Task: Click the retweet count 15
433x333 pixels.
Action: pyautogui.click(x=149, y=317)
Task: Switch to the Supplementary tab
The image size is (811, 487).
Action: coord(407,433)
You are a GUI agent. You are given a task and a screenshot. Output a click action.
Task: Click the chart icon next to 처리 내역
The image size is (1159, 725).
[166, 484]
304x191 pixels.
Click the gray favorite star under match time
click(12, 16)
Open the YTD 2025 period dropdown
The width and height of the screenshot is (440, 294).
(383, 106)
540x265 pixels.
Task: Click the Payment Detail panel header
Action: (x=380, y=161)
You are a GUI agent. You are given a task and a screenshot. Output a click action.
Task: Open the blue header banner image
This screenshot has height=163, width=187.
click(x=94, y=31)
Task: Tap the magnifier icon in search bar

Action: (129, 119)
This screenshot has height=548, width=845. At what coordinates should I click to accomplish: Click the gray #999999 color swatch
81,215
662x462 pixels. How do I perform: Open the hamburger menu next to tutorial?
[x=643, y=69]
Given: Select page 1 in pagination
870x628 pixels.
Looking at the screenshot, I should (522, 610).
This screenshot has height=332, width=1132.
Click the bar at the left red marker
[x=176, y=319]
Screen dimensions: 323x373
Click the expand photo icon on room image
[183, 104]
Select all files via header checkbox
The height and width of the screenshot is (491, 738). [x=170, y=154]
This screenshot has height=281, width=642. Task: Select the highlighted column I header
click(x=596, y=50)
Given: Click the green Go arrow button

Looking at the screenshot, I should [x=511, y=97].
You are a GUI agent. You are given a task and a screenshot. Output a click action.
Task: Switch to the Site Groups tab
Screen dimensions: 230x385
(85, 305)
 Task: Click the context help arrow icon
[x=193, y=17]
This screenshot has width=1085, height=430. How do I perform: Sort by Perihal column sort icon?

→ **Short exercise**:
List every line in the rows above that contains the word "dimensions", copying each such line in full.

→ **Answer to this exercise**:
Screen dimensions: 323x373
Screen dimensions: 230x385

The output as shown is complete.